Since the devastating earthquake of 2010, Haiti has occupied a singularly tragic place in the global consciousness. But the small Caribbean country has a rich and complex history and culture that transcend even the most horrific natural disasters. That vibrant identity comes to life on a handful of big screens in the city this week.
In honor of Haitian Heritage Month, the nonprofit Haiti Cultural Exchange is presenting the fourth installment of its Haiti Film Festival.
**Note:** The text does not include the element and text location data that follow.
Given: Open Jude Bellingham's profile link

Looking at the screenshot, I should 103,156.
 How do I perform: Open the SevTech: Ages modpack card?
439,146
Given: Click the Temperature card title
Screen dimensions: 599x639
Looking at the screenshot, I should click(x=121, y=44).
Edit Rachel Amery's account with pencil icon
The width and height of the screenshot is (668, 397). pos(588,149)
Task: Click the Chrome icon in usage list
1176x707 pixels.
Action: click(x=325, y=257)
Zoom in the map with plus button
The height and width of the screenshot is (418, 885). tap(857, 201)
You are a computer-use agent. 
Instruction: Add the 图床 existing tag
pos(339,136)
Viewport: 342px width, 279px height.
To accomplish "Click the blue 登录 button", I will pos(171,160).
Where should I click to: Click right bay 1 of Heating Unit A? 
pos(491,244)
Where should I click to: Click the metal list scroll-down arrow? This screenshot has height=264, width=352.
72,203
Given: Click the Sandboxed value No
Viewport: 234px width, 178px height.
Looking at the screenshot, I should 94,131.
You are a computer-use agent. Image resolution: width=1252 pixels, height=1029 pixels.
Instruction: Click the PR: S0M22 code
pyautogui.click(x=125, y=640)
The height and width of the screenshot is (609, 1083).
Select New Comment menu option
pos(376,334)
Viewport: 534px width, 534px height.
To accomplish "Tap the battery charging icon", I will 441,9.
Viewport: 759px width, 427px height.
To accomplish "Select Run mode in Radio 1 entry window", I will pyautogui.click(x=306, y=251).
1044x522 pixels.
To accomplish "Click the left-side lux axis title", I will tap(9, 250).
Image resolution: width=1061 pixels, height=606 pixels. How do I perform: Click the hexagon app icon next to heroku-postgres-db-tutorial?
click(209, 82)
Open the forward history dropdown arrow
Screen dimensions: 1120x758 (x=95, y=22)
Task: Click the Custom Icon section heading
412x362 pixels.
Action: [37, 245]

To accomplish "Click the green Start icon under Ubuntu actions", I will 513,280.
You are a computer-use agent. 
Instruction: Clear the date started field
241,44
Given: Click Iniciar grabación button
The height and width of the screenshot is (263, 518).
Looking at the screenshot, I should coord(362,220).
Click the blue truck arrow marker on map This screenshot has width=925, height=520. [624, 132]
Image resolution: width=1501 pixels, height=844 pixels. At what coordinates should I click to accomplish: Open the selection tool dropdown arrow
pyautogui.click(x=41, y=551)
From Thursday, May 11, to Sunday, May 14, the festival will feature 25 films, both narrative and documentary, being shown at theaters across Brooklyn.
The eclectic, well-rounded lineup offers something for every type of movie lover—and it’s not necessary to have dog-eared copies of Cahiers du Cinéma lying around your house for you to enjoy the films on display.
At an evening of short films on Friday, May 12, Carpediem tells a kind of meet-cute story about a librarian and the shy 20-year-old man who has a crush on her. On the heartstrings-tugging end of things, Minutes to Say Hi dives into a tale of a young Haitian girl and her father struggling to put down new roots in Brooklyn, while the girl’s mother remains in the family’s native land.
Another festival highlight is a mini retrospective of the work of Arnold Antonin, a director who has worked across various forms—from documentary to narrative—to create some of the most socially, politically, and culturally poignant films to emerge from Haiti.
Why You Should Go: Mainly, you’ll want to catch incredible filmmaking that you won’t have many chances to see elsewhere. And check the festival calendar for panel discussions and networking events to enhance your cultural immersion.